**INSTRUCTIONS TO FOLLOW**
Where a line below holds the string "sidebar", copy that line.

.....

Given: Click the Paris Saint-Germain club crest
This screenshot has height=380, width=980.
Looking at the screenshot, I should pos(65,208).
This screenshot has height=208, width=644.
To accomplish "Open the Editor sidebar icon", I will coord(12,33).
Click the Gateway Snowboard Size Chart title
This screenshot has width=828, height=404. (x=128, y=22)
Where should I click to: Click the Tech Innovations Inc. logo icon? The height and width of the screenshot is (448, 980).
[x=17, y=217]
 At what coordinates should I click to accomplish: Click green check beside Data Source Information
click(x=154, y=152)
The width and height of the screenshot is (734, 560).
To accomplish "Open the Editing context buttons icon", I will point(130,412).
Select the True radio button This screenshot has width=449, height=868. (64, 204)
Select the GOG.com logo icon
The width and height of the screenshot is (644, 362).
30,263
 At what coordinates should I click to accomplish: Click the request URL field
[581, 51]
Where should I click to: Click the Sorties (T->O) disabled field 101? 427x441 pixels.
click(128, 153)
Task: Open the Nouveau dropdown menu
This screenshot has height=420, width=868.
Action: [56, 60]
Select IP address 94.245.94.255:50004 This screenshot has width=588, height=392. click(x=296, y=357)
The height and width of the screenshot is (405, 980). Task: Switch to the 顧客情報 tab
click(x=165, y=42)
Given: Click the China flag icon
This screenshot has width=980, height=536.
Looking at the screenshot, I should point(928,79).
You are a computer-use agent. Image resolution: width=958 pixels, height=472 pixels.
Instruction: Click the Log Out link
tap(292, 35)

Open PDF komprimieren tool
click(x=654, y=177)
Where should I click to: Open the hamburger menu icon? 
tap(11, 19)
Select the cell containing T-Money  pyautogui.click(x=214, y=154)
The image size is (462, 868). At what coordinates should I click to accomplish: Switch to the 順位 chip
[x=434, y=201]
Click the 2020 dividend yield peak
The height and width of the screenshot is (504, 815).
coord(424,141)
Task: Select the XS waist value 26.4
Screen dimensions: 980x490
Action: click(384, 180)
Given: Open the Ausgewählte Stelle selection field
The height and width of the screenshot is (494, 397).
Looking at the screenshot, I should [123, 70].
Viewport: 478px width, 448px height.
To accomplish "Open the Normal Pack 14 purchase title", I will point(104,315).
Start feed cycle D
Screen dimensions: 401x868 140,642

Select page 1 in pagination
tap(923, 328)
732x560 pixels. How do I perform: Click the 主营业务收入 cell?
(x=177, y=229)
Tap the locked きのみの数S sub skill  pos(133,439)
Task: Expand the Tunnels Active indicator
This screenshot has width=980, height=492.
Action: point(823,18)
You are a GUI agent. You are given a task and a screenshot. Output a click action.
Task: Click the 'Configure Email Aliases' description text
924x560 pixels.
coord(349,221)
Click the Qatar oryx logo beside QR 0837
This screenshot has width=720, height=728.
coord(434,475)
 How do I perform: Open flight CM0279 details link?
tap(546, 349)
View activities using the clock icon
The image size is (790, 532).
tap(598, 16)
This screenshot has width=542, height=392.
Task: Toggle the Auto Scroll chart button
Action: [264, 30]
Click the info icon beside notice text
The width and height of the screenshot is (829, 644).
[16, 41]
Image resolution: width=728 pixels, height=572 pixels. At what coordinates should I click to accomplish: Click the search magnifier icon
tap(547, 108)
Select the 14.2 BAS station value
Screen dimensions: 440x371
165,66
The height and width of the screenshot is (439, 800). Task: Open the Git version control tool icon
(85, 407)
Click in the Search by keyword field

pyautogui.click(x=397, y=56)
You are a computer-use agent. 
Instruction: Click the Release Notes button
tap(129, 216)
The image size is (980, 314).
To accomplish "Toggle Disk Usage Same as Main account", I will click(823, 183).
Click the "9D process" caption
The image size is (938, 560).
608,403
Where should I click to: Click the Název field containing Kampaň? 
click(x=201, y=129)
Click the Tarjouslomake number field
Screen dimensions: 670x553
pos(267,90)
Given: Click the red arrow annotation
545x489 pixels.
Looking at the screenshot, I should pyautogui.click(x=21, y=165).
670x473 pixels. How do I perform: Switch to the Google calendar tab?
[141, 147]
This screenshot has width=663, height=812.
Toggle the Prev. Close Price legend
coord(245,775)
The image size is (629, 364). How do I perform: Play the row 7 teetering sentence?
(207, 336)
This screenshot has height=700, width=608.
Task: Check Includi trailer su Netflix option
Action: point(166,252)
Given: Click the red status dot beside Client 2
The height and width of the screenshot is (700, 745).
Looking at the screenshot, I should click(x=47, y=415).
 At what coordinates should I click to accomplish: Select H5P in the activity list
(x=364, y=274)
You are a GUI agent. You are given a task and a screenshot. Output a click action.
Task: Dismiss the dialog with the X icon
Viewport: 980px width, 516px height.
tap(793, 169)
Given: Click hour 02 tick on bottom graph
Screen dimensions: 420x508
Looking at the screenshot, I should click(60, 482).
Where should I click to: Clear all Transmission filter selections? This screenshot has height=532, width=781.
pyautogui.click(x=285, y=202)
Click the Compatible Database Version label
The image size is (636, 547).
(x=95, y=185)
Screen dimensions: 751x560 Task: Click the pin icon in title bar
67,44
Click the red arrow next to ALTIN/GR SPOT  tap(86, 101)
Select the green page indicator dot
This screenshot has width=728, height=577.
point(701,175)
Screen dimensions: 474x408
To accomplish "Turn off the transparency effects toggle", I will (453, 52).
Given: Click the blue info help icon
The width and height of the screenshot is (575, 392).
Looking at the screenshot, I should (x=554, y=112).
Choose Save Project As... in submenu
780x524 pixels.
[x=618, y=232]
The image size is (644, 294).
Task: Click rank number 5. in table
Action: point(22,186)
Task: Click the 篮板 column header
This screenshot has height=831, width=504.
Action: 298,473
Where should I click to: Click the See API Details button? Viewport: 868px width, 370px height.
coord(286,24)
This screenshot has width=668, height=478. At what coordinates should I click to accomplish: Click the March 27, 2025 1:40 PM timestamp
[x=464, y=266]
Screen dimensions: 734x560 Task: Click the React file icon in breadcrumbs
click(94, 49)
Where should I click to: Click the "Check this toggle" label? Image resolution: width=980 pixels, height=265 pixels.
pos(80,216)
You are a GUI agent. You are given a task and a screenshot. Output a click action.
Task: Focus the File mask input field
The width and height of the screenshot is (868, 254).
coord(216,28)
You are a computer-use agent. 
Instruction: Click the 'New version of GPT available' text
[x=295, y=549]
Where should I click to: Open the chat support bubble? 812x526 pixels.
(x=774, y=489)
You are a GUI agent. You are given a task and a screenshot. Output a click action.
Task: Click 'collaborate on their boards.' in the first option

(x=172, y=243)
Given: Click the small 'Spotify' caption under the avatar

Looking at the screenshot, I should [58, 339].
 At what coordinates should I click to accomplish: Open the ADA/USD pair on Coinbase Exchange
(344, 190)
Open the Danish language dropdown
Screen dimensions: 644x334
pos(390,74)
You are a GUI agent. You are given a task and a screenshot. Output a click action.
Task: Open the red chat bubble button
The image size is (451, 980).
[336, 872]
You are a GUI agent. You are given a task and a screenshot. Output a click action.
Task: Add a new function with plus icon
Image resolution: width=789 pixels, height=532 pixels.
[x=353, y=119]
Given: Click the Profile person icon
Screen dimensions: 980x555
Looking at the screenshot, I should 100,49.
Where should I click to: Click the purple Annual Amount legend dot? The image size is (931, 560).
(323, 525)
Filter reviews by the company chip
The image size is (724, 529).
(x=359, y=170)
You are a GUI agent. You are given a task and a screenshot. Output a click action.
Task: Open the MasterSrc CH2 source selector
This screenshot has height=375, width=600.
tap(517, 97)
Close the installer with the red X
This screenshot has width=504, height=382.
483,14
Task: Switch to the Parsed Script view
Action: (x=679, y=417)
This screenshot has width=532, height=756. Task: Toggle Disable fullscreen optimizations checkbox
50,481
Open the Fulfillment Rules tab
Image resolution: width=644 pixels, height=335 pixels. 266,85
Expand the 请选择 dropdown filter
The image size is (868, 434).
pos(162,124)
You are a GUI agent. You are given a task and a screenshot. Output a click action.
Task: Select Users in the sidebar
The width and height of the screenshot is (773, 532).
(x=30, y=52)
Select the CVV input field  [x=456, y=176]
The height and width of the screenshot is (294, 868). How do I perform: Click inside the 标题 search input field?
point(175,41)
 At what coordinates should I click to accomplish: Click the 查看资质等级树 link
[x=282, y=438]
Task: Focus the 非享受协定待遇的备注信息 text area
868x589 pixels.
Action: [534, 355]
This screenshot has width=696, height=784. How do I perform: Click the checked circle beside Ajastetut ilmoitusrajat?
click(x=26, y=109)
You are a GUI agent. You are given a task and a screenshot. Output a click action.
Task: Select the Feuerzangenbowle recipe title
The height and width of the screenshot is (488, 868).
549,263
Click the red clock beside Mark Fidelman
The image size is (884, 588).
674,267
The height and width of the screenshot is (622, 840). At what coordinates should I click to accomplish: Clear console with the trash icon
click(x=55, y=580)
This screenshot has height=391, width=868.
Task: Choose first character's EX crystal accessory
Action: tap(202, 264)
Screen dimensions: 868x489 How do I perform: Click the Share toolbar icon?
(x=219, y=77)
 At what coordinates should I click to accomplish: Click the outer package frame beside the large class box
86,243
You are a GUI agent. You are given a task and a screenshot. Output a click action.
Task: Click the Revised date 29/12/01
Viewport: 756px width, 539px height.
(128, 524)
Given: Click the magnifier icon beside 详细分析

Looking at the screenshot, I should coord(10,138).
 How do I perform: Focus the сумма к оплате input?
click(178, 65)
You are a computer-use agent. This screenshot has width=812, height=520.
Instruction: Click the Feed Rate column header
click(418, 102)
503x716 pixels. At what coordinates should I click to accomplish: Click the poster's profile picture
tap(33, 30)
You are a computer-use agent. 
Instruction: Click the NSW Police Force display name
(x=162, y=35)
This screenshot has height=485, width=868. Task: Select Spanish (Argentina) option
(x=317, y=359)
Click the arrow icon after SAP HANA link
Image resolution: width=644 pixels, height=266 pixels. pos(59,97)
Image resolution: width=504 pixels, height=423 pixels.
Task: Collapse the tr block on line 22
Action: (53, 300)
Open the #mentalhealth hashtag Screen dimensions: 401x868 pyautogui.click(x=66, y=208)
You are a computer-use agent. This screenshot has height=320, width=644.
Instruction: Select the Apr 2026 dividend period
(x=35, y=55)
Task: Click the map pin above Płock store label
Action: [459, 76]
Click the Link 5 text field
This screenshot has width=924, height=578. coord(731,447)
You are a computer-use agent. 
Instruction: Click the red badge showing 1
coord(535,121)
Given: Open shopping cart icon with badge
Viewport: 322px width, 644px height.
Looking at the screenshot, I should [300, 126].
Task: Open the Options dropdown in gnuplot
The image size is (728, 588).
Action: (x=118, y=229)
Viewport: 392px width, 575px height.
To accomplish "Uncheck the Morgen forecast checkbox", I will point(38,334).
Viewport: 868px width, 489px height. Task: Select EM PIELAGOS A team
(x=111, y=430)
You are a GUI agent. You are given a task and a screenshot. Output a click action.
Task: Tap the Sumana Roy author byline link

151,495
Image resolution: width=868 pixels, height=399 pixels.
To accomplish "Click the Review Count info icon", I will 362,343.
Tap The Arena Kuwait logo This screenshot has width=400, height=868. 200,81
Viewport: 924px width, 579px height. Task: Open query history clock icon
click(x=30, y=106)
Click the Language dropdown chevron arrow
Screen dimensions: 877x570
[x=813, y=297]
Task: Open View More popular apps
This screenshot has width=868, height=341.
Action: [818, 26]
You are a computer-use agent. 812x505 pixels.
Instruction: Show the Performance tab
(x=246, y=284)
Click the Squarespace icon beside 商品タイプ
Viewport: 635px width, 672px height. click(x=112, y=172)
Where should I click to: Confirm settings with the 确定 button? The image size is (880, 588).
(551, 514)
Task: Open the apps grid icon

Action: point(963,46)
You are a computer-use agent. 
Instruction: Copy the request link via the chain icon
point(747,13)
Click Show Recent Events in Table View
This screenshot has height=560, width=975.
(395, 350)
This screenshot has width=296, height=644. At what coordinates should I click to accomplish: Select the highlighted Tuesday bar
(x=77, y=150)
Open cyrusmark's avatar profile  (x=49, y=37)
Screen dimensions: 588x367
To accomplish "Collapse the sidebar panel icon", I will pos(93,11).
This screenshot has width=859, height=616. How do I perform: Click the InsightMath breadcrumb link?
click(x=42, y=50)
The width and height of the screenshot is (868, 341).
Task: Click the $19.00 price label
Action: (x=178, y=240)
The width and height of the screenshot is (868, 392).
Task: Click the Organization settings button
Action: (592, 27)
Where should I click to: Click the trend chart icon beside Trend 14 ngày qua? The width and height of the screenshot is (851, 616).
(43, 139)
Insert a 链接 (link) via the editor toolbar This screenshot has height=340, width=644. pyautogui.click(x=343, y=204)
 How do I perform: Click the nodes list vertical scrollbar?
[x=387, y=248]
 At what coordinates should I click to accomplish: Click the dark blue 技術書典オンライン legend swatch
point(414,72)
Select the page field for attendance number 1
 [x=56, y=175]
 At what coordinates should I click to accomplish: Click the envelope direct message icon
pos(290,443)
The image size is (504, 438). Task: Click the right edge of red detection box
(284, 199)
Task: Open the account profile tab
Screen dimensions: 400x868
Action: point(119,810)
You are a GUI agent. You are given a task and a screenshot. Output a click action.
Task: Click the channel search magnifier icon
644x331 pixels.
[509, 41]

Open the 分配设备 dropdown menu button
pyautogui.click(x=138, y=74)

.....

**SOLUTION FOR THIS TASK**
To accomplish "Open the Editor sidebar icon", I will coord(12,33).
Task: Select Users in the sidebar
To accomplish "Collapse the sidebar panel icon", I will pos(93,11).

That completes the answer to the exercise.